A.M. Best advises insurers to examine correlated cyber risk

Insurance carriers writing cyber risk need to understand “aggregate exposures,” such as exposure of multiple clients to major service providers and “common vectors of attack,” A.M. Best Company Inc. suggested in a recent report.

In a Best Special Report, the Oldwick, N.J.-based rating firms noted that it gets information on cyber security data from annual supplemental rating questionnaires (SRQ), and through discussions with each company’s management.

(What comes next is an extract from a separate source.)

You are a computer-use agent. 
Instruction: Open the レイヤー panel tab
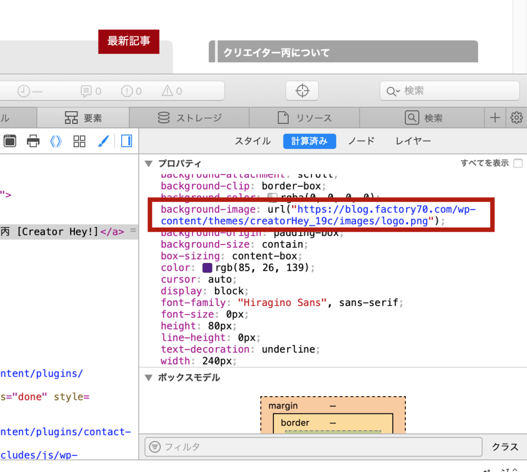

“A.M. Best views an organization’s ability to general detailed and credible assessments of its potential cyber risk as a valuable tool in its overall risk management approach,” the firm wrote in the report, titled A.M. Best’s View on Cyber-Security Issues and Insurance Companies, published Nov. 24. “As such, methodologies that examine aggregate exposures and potential disaster scenarios involving correlated cyber risk will be crucial to insurance companies with portfolios of cyber insurance policies.”

A.M. Best said it “expects to include more specific questions” on cyber risk in its supplemental rating questionnaire.

In the report, A.M. Best included some questions it asks as part of the ratings process.

One is how “non-obvious paths of aggregation, such as common service providers and vectors of attack,” are being evaluated.

Another is whether cyber insurance is a separate policy or whether it is bundled with directors’ and officers’ liability, commercial general liability or business interruption.

Carriers “can better serve policyholders” by designing and selling cyber policies separate from CGL, business interruption or D&O, many of which which were developed at a time when cyber claims were not contemplated, A.M. Best suggested.

As part of the ratings process, A.M. Best suggested it asks insurers to list the top 5 industries to which they provide cyber security insurance.

“The interconnectedness of cyber risk among companies is not necessarily correlated to attributes like physical location and class of business, so carriers must act accordingly and take a deeper look at the business written when examining potential aggregated loss scenarios affecting their portfolio,” A.M. Best said in the report. “These insurance companies should have an understanding of their portfolio’s exposure to major service providers and other common vectors of attack and adequately analyze the potential catastrophe scenarios on their book to arrive at reliable measures of potential losses.”

A.M. Best suggested ways that insurers can improve their risk profiles, with respect to cyber security. One is by “devising single-risk limits with regard to policyholders’ shared service provider, common vectors of attack, and other correlational factors,” A.M. Best noted. This “could prevent massive losses that may occur as a result of a single event, simultaneously causing losses at many organizations.”